Substantive equality for disabled learners in state provision of basic education: A commentary on Western Cape Forum for Intellectual Disability v Government of the Republic of South Africa

Authors Charles Ngwena, Loot Pretorius

ISSN: 1996-2126
Affiliations: Professor of Law, University of the Free State
Source: South African Journal on Human Rights, Volume 28 Issue 1, 2012, p. 81 – 115

Abstract

Disabled learners are a protected group with rights to equality and basic education under the Constitution. Taking substantive equality and the right to basic education seriously requires the state, especially, to commit significant resources and take positive measures to ensure that the education system adequately accommodates the needs of disabled learners. However, the historical exclusion and marginalisation of disabled people from the education system, the finite nature of economic resources and the fact that socio-economic rights are generally realisable incrementally, can easily provide the state with excuses rather than valid justifications for not meeting the learning needs of disabled learners. This is even more so, if disability is understood as something intrinsic to the disabled learner rather than something that also implicates the larger education system and socio-economic environment. The aim of this article is two-fold. Firstly, it uses the decision of the Western Cape High Court in Western Cape Forum for Intellectual Disability v Government of the Republic of South Africa (2010) as an opportunity for interrogating the relationship between substantive equality and socio-economic rights as well as the relationship between the state and its obligations towards private ‘partners’ in the discharge of its socio-economic obligations through the use of so-called state ‘subsidies’. Secondly, and more broadly, the article uses the education policy that was challenged in Western Cape Forum to highlight that disability is a severe site of discrimination.
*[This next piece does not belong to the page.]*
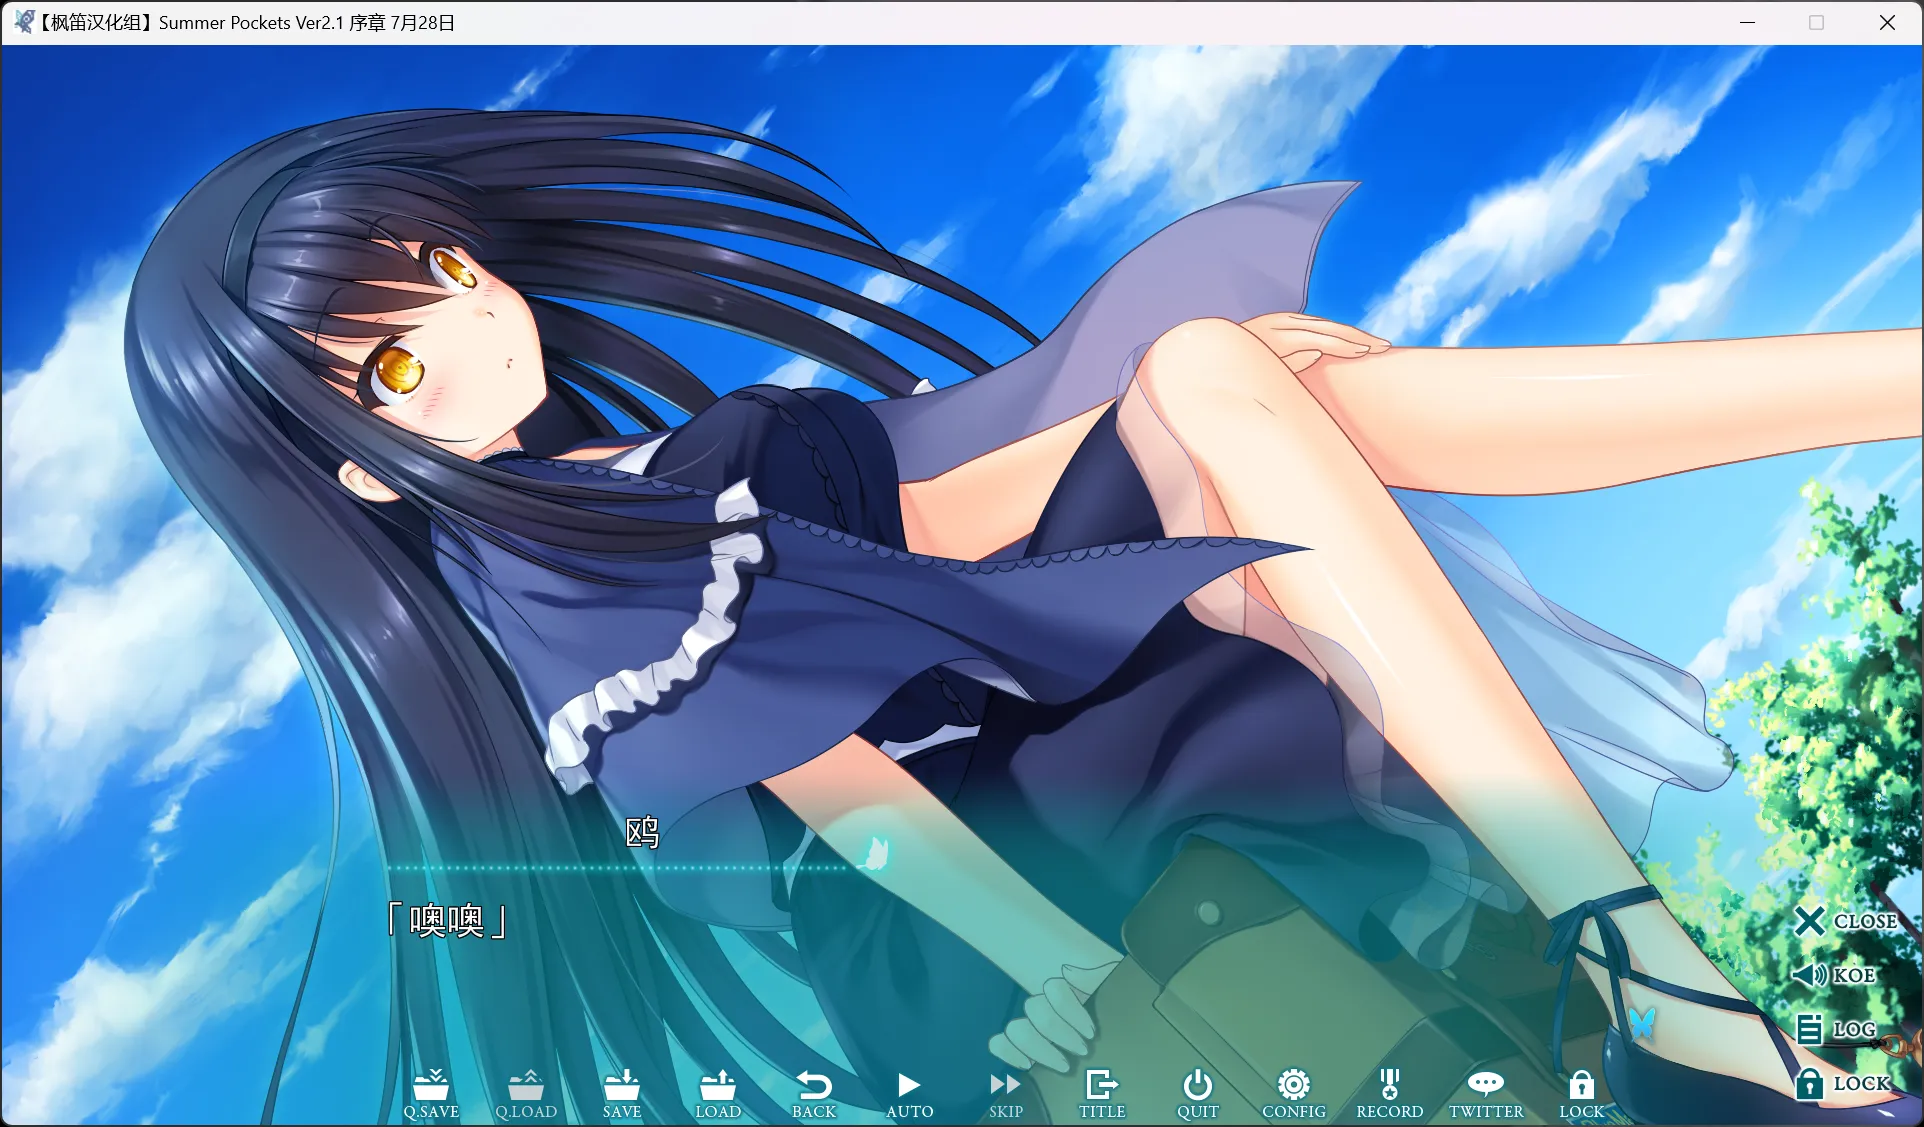Go back one line with BACK
This screenshot has width=1924, height=1127.
click(813, 1092)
Even in post-apartheid South Africa, where the Constitution protects the equality rights of disabled people, it is easy for state policy that claims to be advancing a transformative agenda to paradoxically become an instrument for giving legitimacy to a disabling discourse. Ultimately, it is argued that when dealing with disability, equality jurisprudence needs a transformative theory of difference in order to guarantee inclusive citizenship.